» **Required action**
When you reach the line with "Image resolution: width=433" in the listing below, write out that line and every one after it exactly, and skip the pictures.

» **Dataset content**

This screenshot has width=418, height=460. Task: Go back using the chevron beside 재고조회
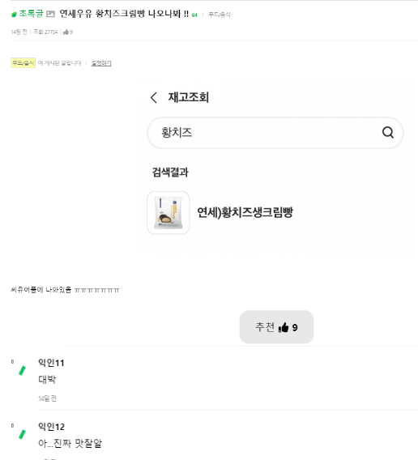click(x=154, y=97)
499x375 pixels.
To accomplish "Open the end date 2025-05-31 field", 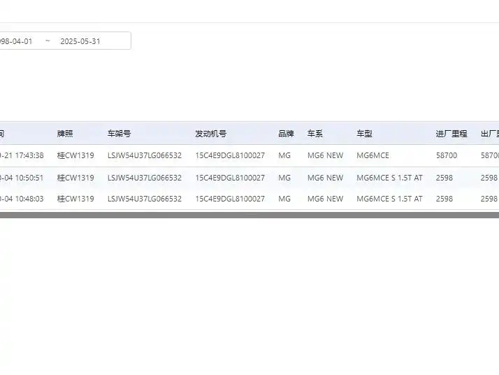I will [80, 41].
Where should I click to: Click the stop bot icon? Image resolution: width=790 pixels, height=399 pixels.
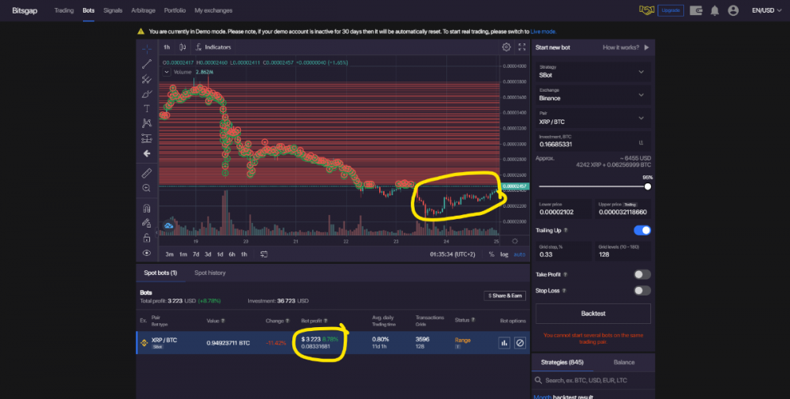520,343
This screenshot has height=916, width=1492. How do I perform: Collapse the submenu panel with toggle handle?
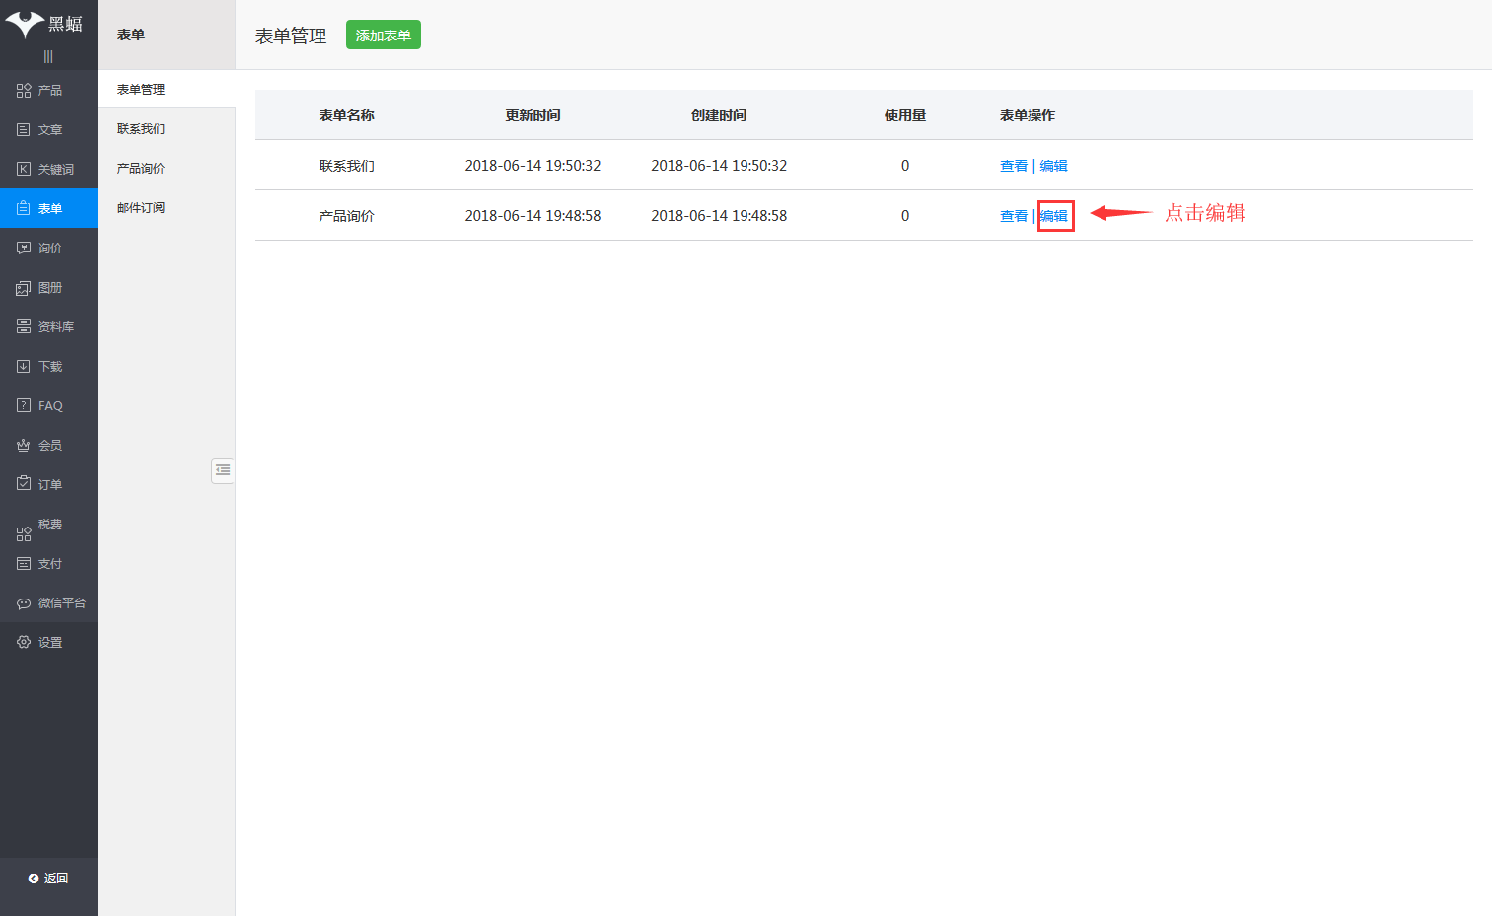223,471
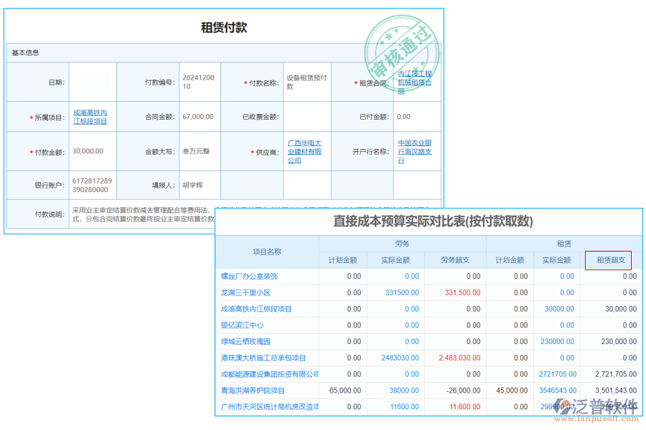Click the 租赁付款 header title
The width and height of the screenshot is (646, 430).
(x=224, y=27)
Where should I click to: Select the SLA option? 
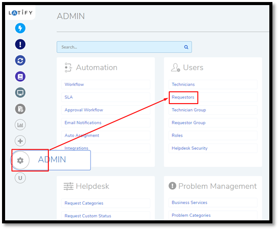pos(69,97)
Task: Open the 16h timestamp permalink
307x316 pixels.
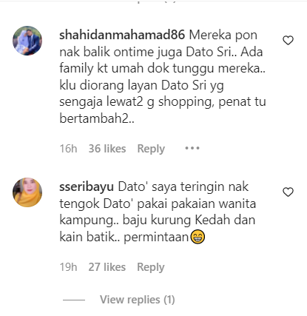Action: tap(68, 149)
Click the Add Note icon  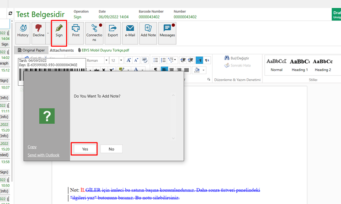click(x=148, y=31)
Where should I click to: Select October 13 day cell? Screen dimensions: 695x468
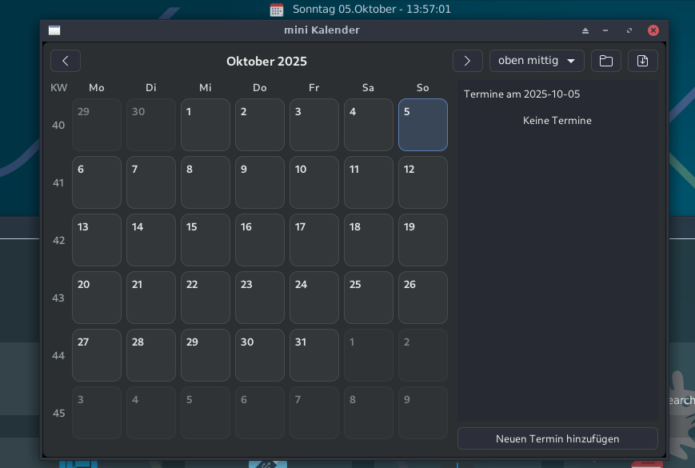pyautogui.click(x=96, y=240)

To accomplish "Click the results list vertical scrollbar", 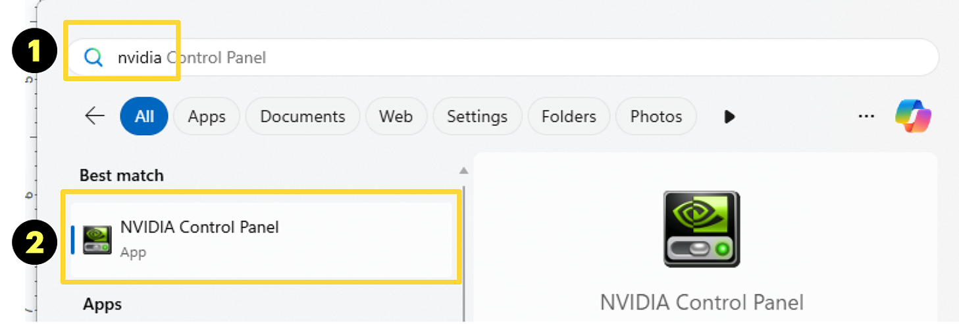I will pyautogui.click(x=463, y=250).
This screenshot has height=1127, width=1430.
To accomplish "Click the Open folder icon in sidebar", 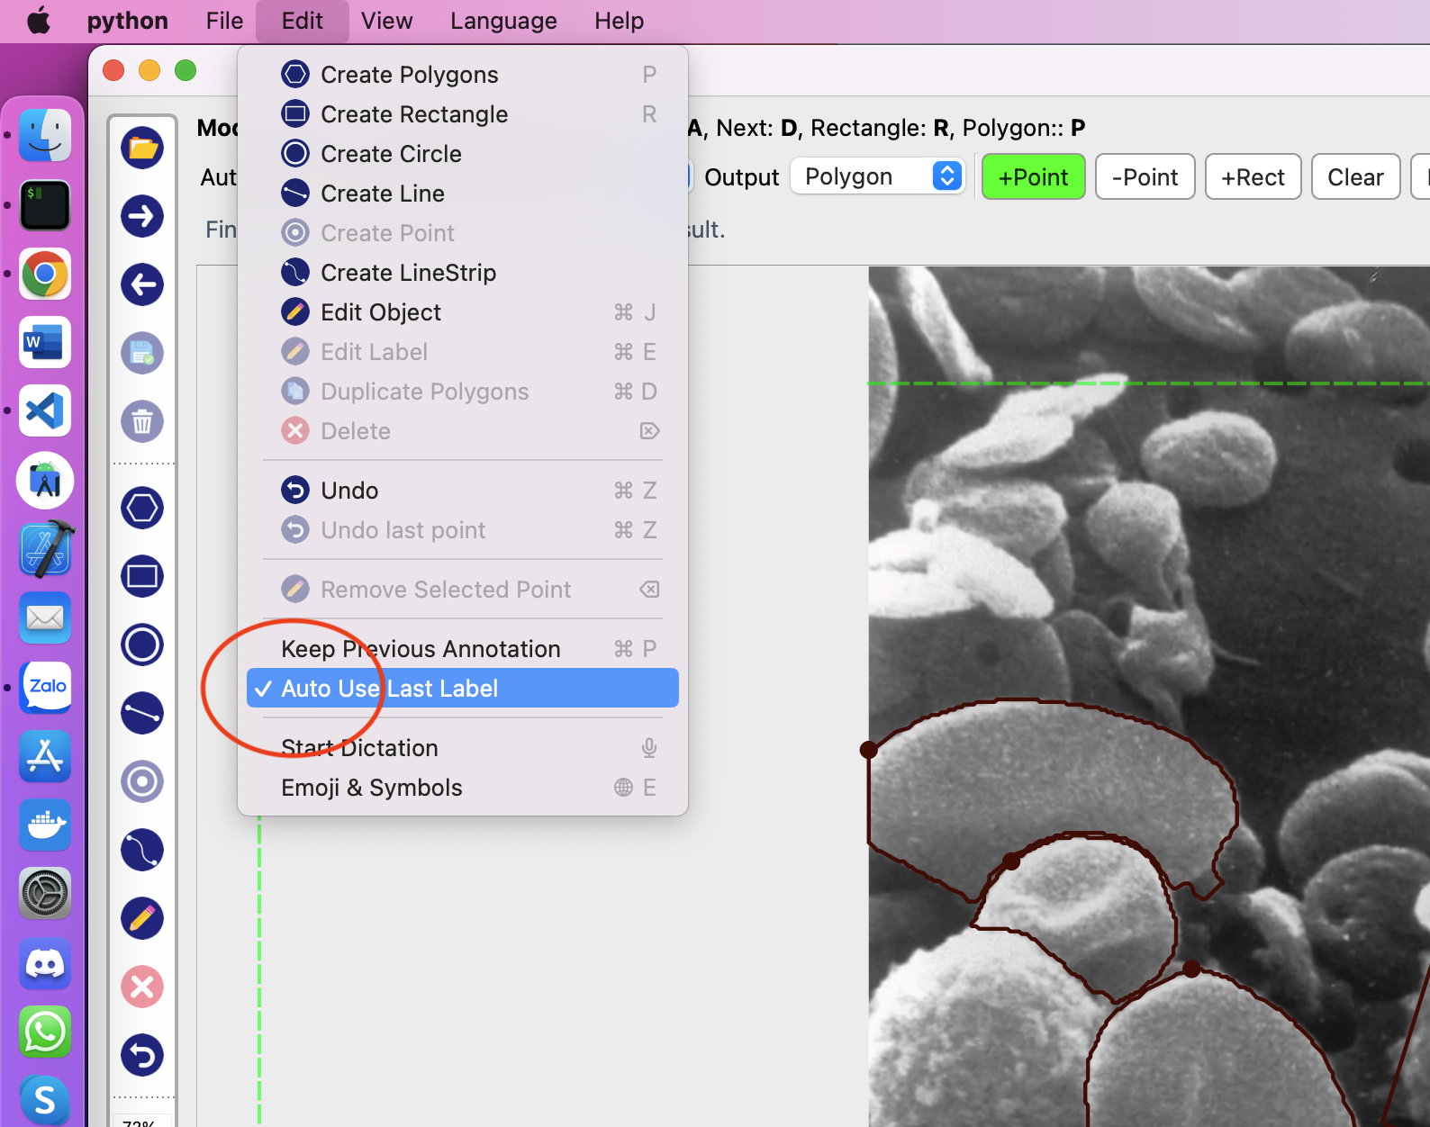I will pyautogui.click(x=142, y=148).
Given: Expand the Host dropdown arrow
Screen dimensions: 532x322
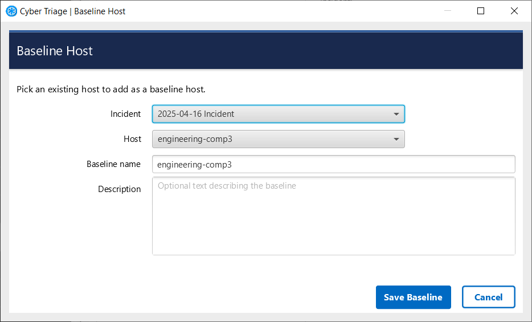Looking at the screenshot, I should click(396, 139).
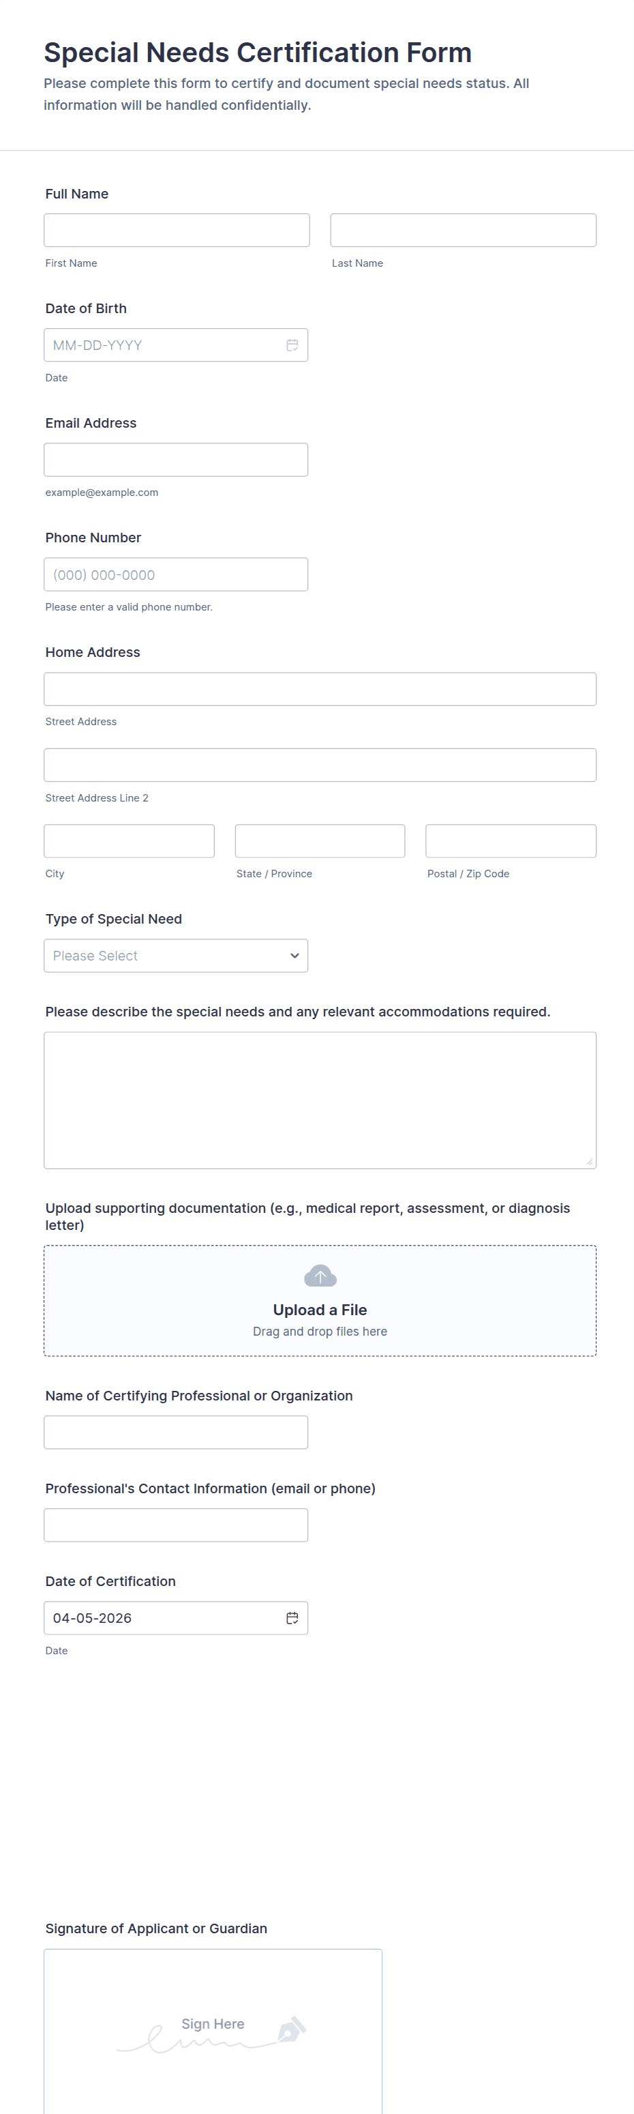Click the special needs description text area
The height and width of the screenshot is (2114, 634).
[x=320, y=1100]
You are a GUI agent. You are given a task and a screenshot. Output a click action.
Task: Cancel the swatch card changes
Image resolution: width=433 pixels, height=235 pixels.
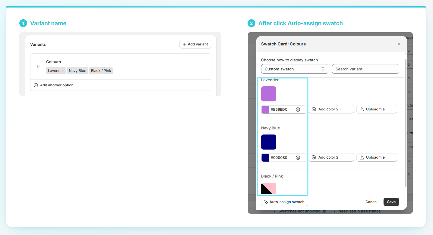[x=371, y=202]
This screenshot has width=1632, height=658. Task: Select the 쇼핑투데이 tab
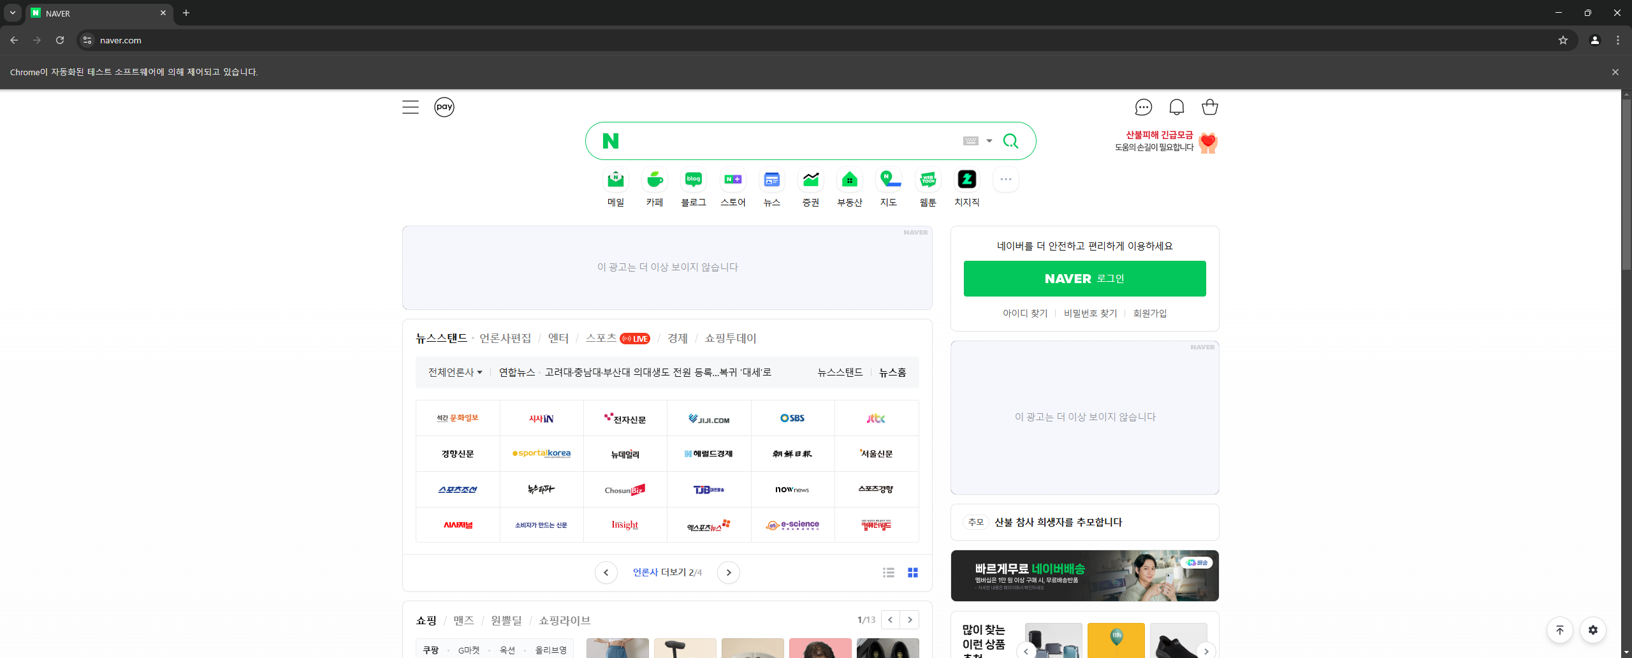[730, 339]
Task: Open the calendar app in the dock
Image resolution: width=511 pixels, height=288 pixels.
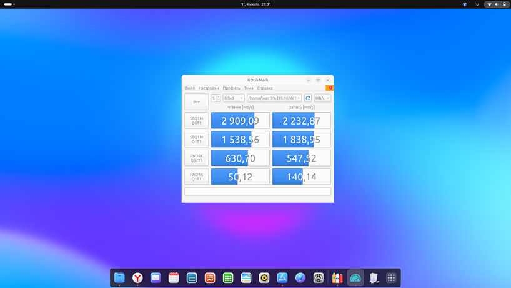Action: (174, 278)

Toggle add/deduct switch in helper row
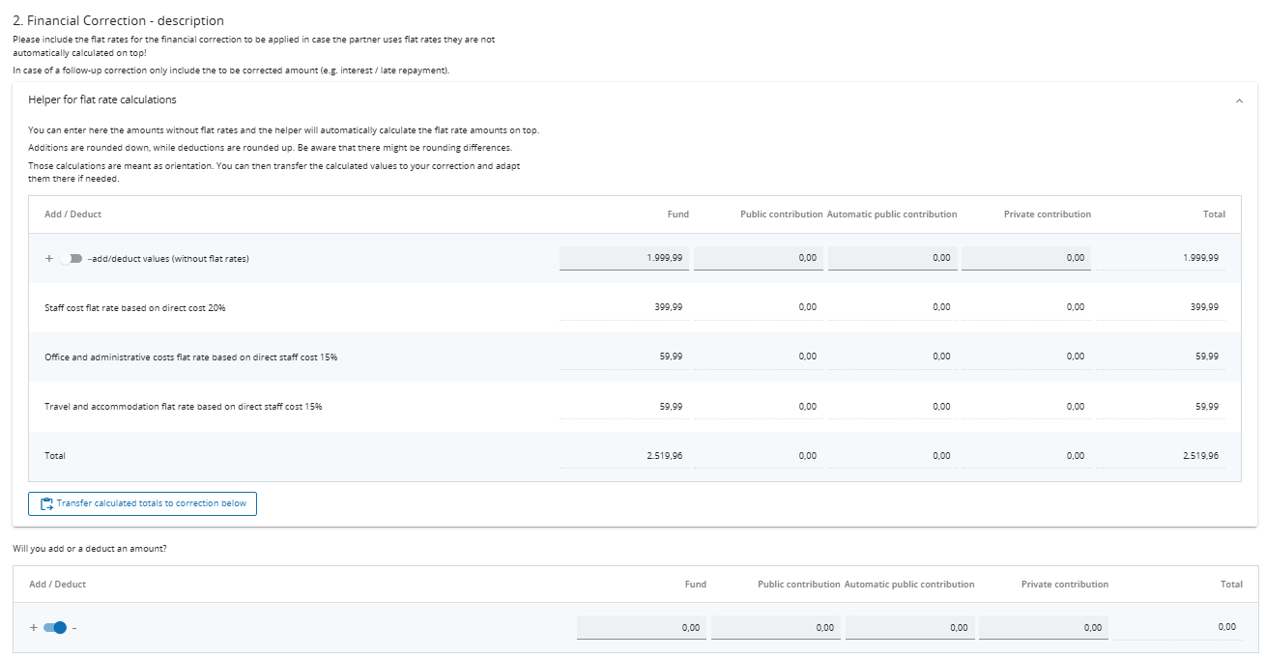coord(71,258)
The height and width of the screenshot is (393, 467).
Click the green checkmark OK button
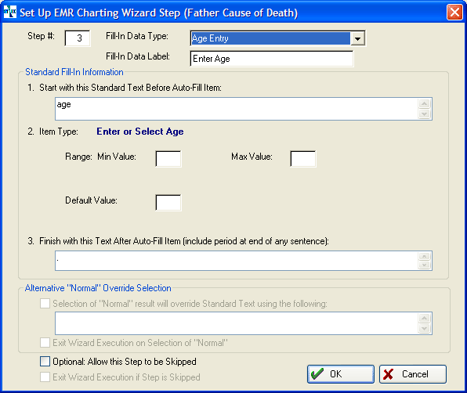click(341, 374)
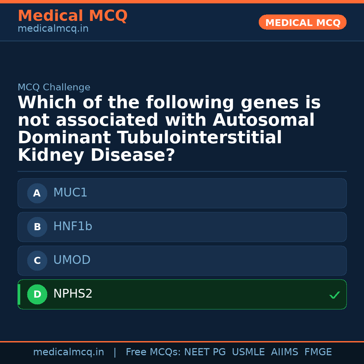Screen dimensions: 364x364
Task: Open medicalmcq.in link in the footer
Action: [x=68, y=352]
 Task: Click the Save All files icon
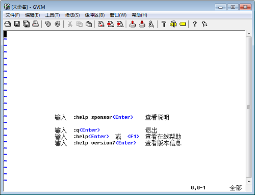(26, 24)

» **Task result**
Image resolution: width=433 pixels, height=235 pixels.
[x=371, y=202]
This screenshot has width=1632, height=658. Task: Select the 쇼핑투데이 tab
[730, 339]
Task: Open the calendar app in the dock
Image resolution: width=511 pixels, height=288 pixels.
Action: (174, 278)

Toggle add/deduct switch in helper row
coord(71,258)
The height and width of the screenshot is (393, 467).
Click the green checkmark OK button
click(341, 374)
Screen dimensions: 364x364
Task: Open medicalmcq.in link in the footer
Action: [x=68, y=352]
 Task: Click the Save All files icon
(26, 24)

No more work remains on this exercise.